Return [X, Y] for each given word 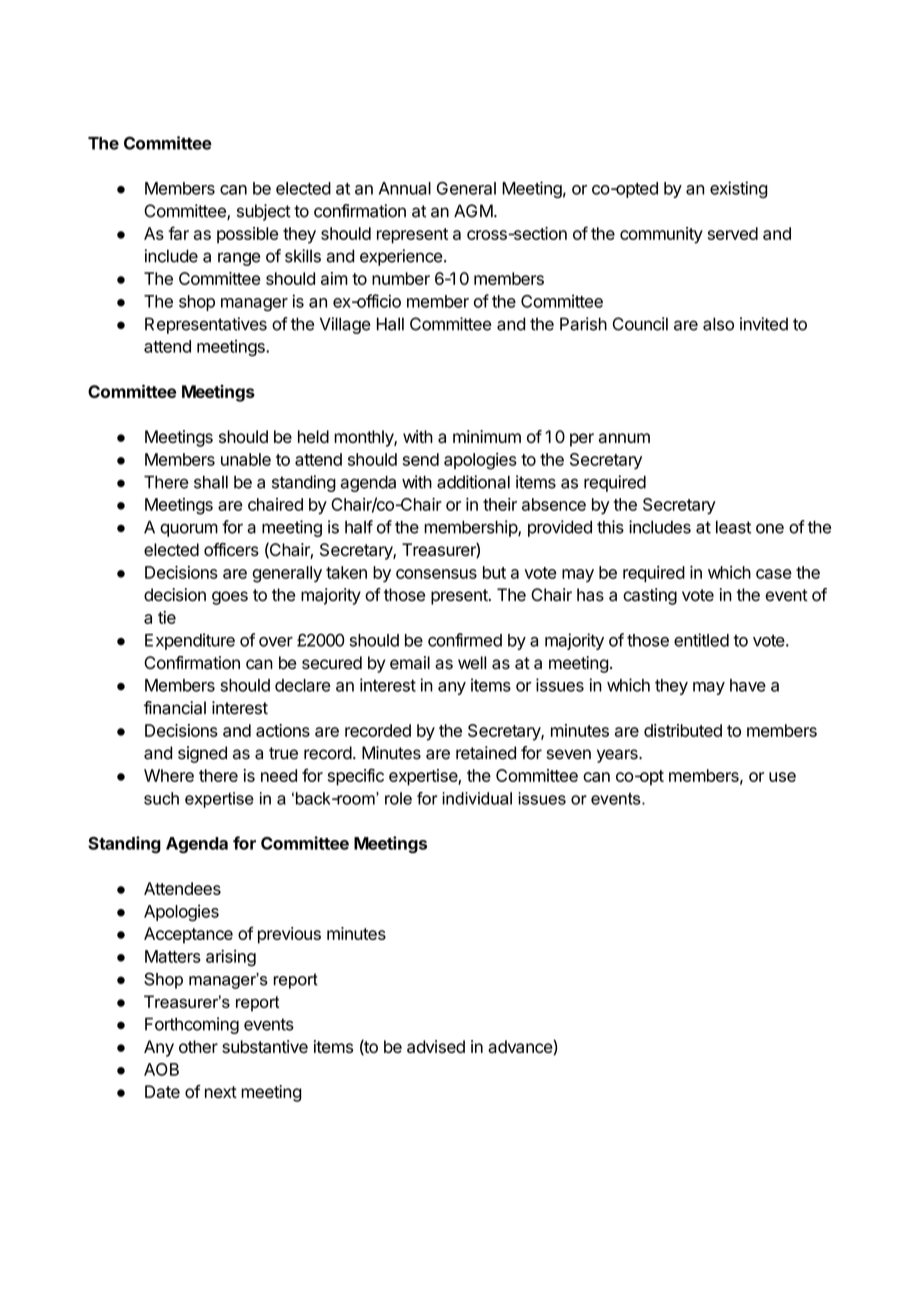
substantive [265, 1046]
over [276, 642]
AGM [473, 211]
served [733, 233]
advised [436, 1046]
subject [264, 212]
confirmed [465, 640]
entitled [701, 640]
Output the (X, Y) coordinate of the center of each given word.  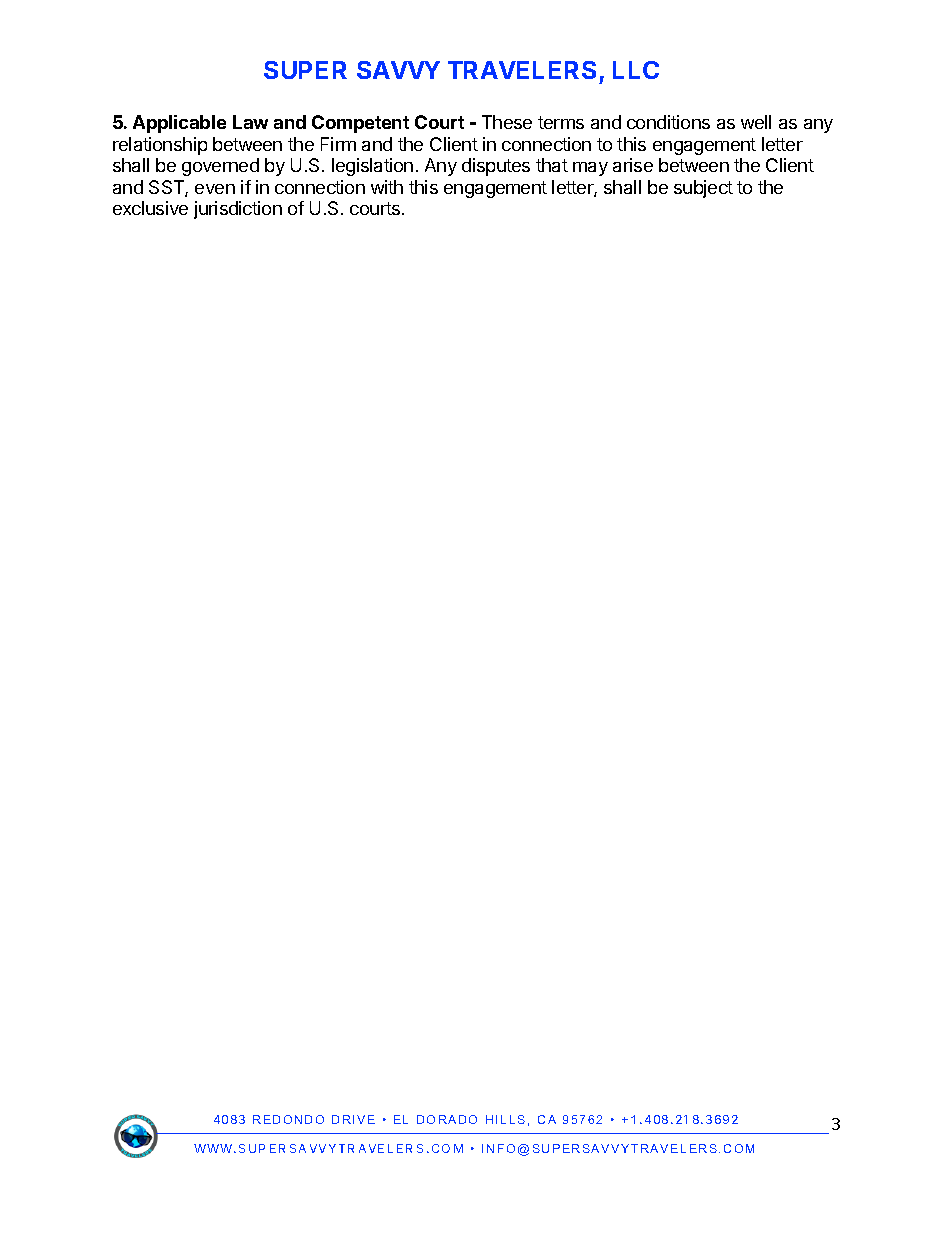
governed (220, 167)
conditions (668, 122)
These (507, 122)
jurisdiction (238, 210)
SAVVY (398, 70)
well (756, 122)
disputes (496, 167)
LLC (636, 70)
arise (633, 165)
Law (250, 122)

--

OBJECTIVE:
Change every occurrence of "given word" to "listed word" and write out all of the items above again, with everything else unchanged and the pictures omitted.

REPLY:
Return [X, Y] for each listed word 
substantive [265, 1046]
over [276, 642]
AGM [473, 211]
served [733, 233]
advised [436, 1046]
subject [264, 212]
confirmed [465, 640]
entitled [701, 640]
Output the (X, Y) coordinate of the center of each listed word.  
governed (220, 167)
conditions (668, 122)
These (507, 122)
jurisdiction (238, 210)
SAVVY (398, 70)
well (756, 122)
disputes (496, 167)
LLC (636, 70)
arise (633, 165)
Law (250, 122)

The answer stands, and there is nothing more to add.